Il se tut un instant pour reprendre son souffle. Owen buvait ses paroles, scotché sur place face à ce soudain épanchement.

« Ma mère n'a jamais vraiment essayé de reprendre contact avec moi avant mes dix ans, lorsque j'ai été officiellement déclaré sorcier. Je n'avais pas tout compris à l'époque, mais je pressentais déjà qu'elle allait repartir, sitôt avoir passé une journée inoubliable avec moi dans un parc... J'avais déjà pu voir mon père auparavant, en de très rares occasions – j'avais mis du temps avant de saisir qui il était, mes tantes avaient été très réticentes à me le révéler. Puis je suis allé à Durmstrang, la suite tu la connais... Marja Lebedevova s'enquiert annuellement de ma santé – j'ignore pourquoi elle fait autant de zèle, cette année. »

Il dut s'interrompre car sa gorge était nouée. Bouleversé, son colocataire le regardait droit dans les yeux. Ils attendirent quelques secondes ; Owen finit par rompre le silence, la voix un peu rauque :

« Ma mère... a couché avec des employés du Ministère de la magie pour les espionner pour le compte de Tu-Sais-Qui... Elle était très belle, avec ses longs cheveux blond vénitien qu'elle avait le pouvoir de faire onduler magiquement – j'ignore comment, en tout cas ça charmait presque immédiatement les hommes. Ils étaient tous à ses pieds. Mon... père... a supporté tout ça sans rien dire. J'ai longtemps cru qu'il était triste, mais non : il s'en foutait, complètement. Ma mère couchait avec n'importe quel vieux pervers du Magenmagot pour leur voler des documents confidentiels puis les donner àdes Mangemorts – qui en profitaient certainement aussi – ça ne lui faisait ni chaud ni froid. Je vis actuellement avec lui, mais je dois parfois me retenir quand l'envie me prend... de le frapper avec une hache, pour lui faire payer sa lâcheté... pour lui faire comprendre... ce que je ressens face à ça... ce que j'ai ressenti à huit ans quand j'ai compris que ma mère...était une trainée... »

C'était au tour de Nikita d'être complètement dérouté, incapable de savoir comment réagir. Il s'était douté que le passéd'Owen n'avait pas dû être facile – son apparente neutralité qui cachait en réalité un cœur bouillonnant, prêt à exploser àtout moment – mais de là à envisager un tel traumatisme...

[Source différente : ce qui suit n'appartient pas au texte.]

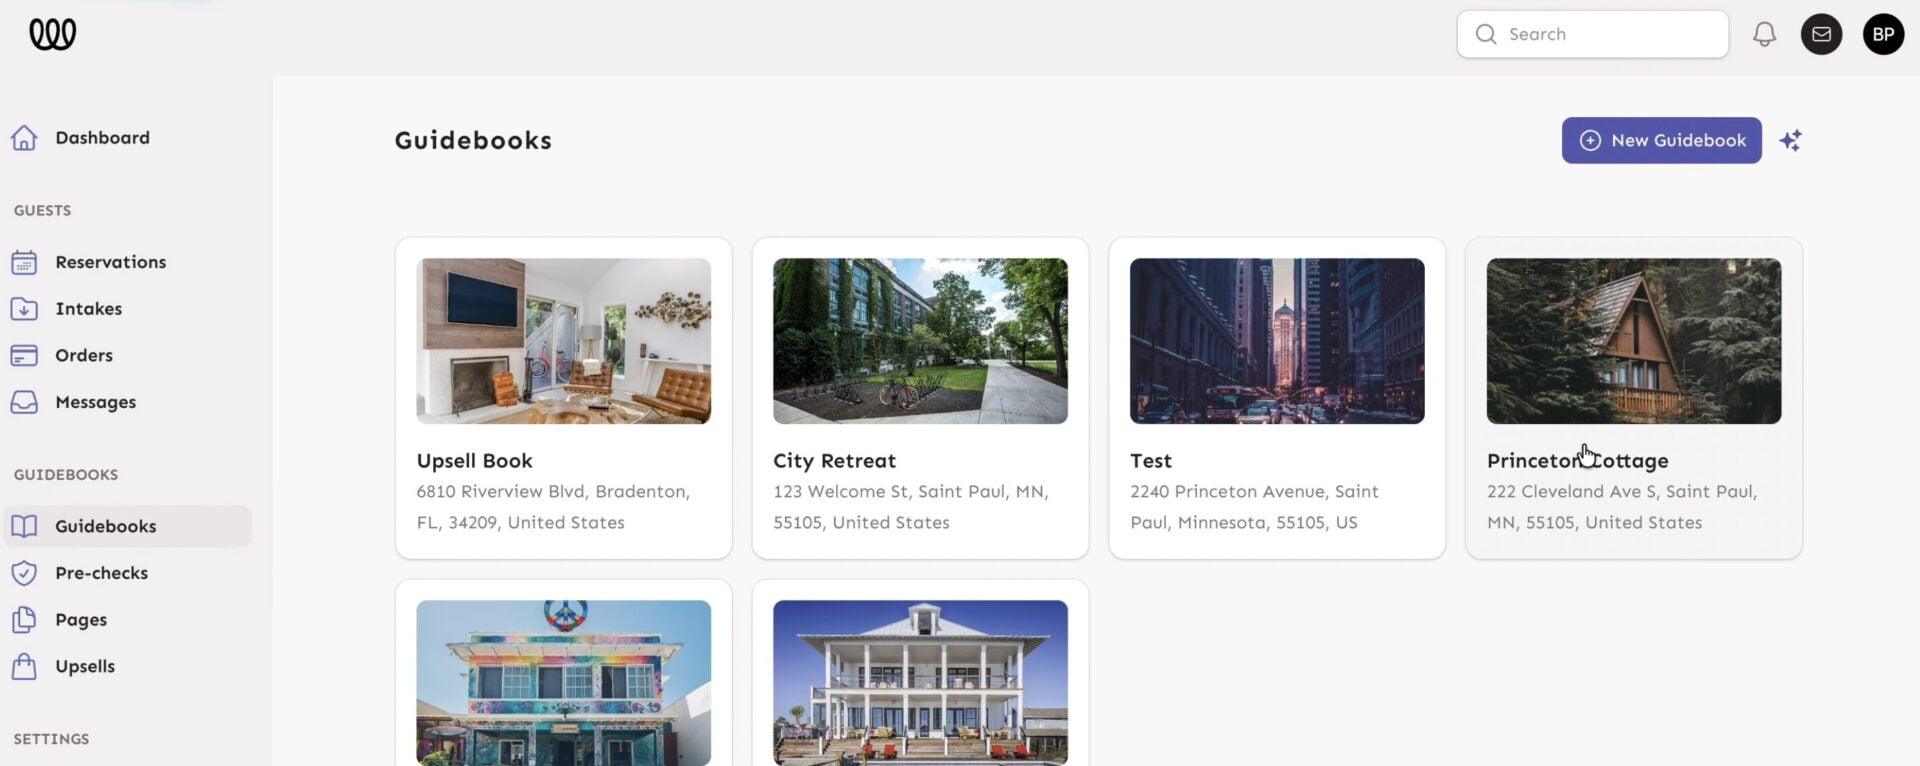1920x766 pixels.
Task: Select Pages in the sidebar menu
Action: (x=81, y=620)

Owen avait déjà l'air de regretter ses paroles et faisait mine de se lever, les yeux fixés sur le sol, la mine misérable : précipitamment, Nikita se pencha vers lui pour lui faire signe d'une main de se rassoir et se redressa lui-même sur sa couchette pour qu'ils se retrouvent face à face. Les yeux plongés dans son regard sombre, voilés d'une épaisse couche de glace, il tenta de déchiffrer en lui la réponse : à savoir, ce qu'il voulait entendre, à présent.

« Je... désolé, je n'aurais jamais dû te déranger, commença Owen à bafouiller en détournant les yeux.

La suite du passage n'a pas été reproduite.